説明

波形コイルばね

【課題】 容易に製作でき、しかも周方向のすべり(座屈)を防止して良好な耐荷重性能を維持できる波形コイルばねを提供する。
【解決手段】 帯状のばね材料を山部Aと谷部Bとを有する波形形状に加工するとともに螺旋状に巻回して構成されたばね本体1からなる。山部Aの頂部付近には、谷部Bより幅の狭い凹部12が形成してある。そして、ばね本体1が圧縮荷重を受けて軸方向へ縮んだとき、n巻目(nは自然数)の段に形成された凹部12に、n+1巻目の段にある谷部Bの対向する底部10が入り込んで当接するよう構成してある。

【発明の詳細な説明】
【技術分野】
【0001】
この発明は、例えば、自動車部品である自動変速機のクラッチ装置等に組み込まれる波形コイルばねに関する。
【背景技術】
【0002】
波形コイルばねは、帯状のばね材料を波形に加工するとともに螺旋状に巻回して構成され、自動変速機のクラッチ装置に内蔵された油圧ピストンのリターン用スプリングとして、あるいは、各種機器類における緩衝用のスプリングとして広く一般に使用されている。この種の波形コイルばねとしては、例えば、特許文献1に開示されたものがある。
【0003】
図9は、従来の波形コイルばねの課題を説明するための図である。同図では、波形コイルばねにおいて上下に隣接するn巻目の段とn+1巻目の段とを直線的に展開し模式的に示している。そして、同図(a)は圧縮荷重が作用していない状態を示し、同図(b)は圧縮荷重が作用する状態を示している。
● ● ●
演習のねらい:
波形コイルばねに関する抜粋によると、波形コイルばねは自動変速機のクラッチ装置で何として使われるか、答えてください。

データ:
● ● ●
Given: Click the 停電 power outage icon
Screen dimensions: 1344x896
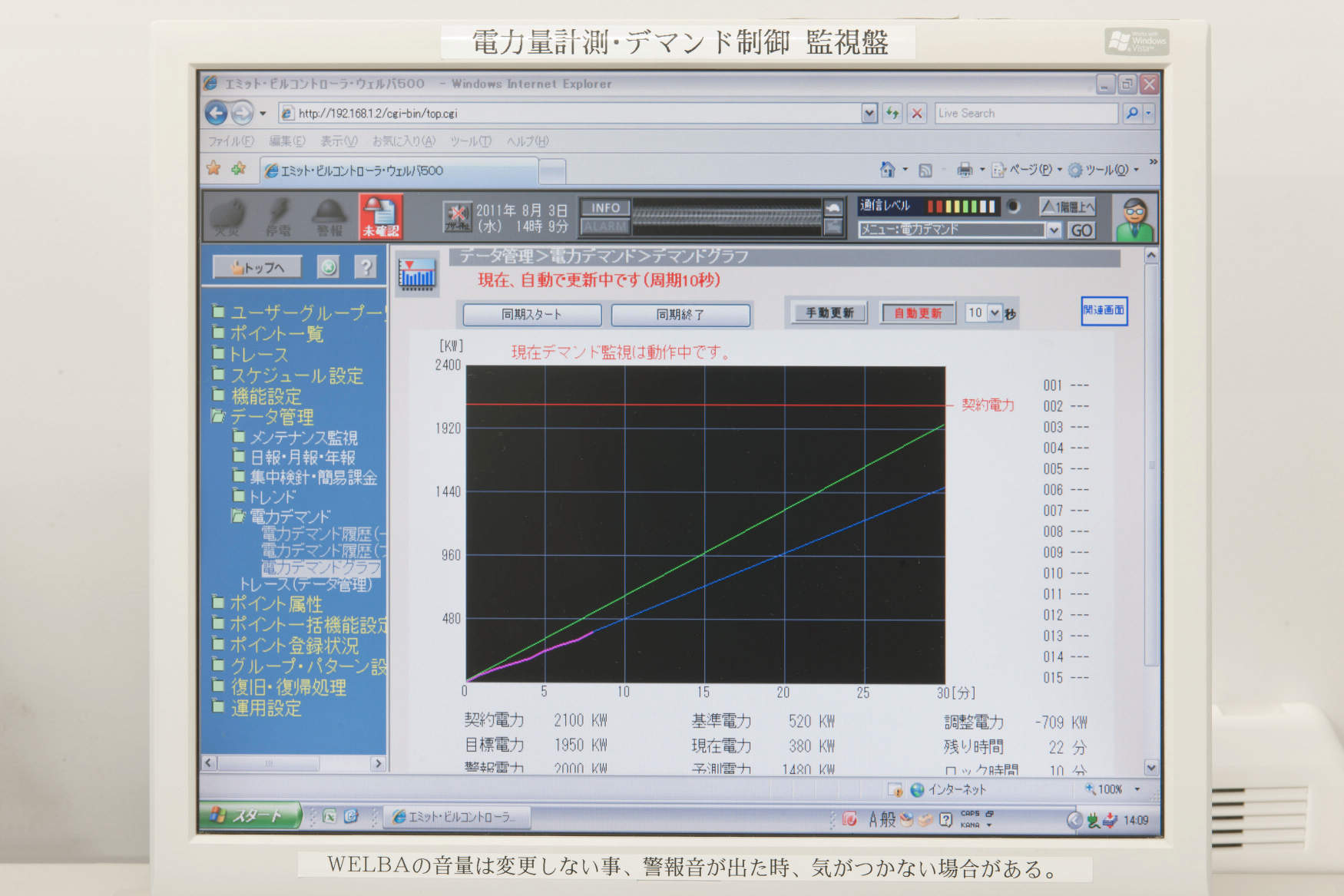Looking at the screenshot, I should click(x=278, y=216).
● ● ●
記述解答:
クラッチ装置に内蔵された油圧ピストンのリターン用スプリングとして使われる。